Dvořák in Prague: A Celebration was an 89-minute televised concert presented in Prague's Smetana Hall on 16 December 1993, in which thirteen pieces of music by Antonin Dvořák were performed by the pianist Rudolf Firkušný, the cellist Yo-Yo Ma, the violinist Itzhak Perlman, the mezzo-soprano Frederica von Stade, the Prague Philharmonic Chorus and the Boston Symphony Orchestra under the direction of Seiji Ozawa. It was produced by Sony Classical Film and Video, Czech Television and Germany's Zweites Deutsches Fernsehen in association with Pragokoncert, the Netherlands' Algemene Vereniging Radio Omroep and the United States' Public Service Broadcasting and MJI Broadcasting, and was released on Laserdisc, VHS video cassette, CD and audio cassette by Sony Classical Records and on DVD by Kultur Video.

Background

On 16 December 1893, the New York Philharmonic, which had commissioned the work, premiered Dvořák's Symphony No. 9 in Carnegie Hall under the direction of Anton Seidl. Exactly one hundred years later, that event was commemorated in a concert mounted in Prague's Smetana Hall, an art nouveau building erected between 1906 and 1911 and named in honour of Bedřich Smetana, the Czech composer popularly regarded in the Czech Republic as the father of the nation's music. The concert was staged in the presence of the Republic's first President, Václav Havel.

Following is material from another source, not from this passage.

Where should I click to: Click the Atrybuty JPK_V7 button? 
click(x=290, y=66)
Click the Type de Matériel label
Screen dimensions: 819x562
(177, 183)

It included Itzhak Perlman's first performance in Prague, and was the first occasion on which the Boston Symphony Orchestra was heard there since 1956.

The Carnival Overture that opened the gala, although published as an independent work, is the central piece in a trilogy of concert overtures that Dvořák entitled "Nature, life and love". The first in the cycle is V přírodě ("In nature's realm", Op. 91, B. 168, 1891), and the third is Othello (Op. 93, B. 174, 1892).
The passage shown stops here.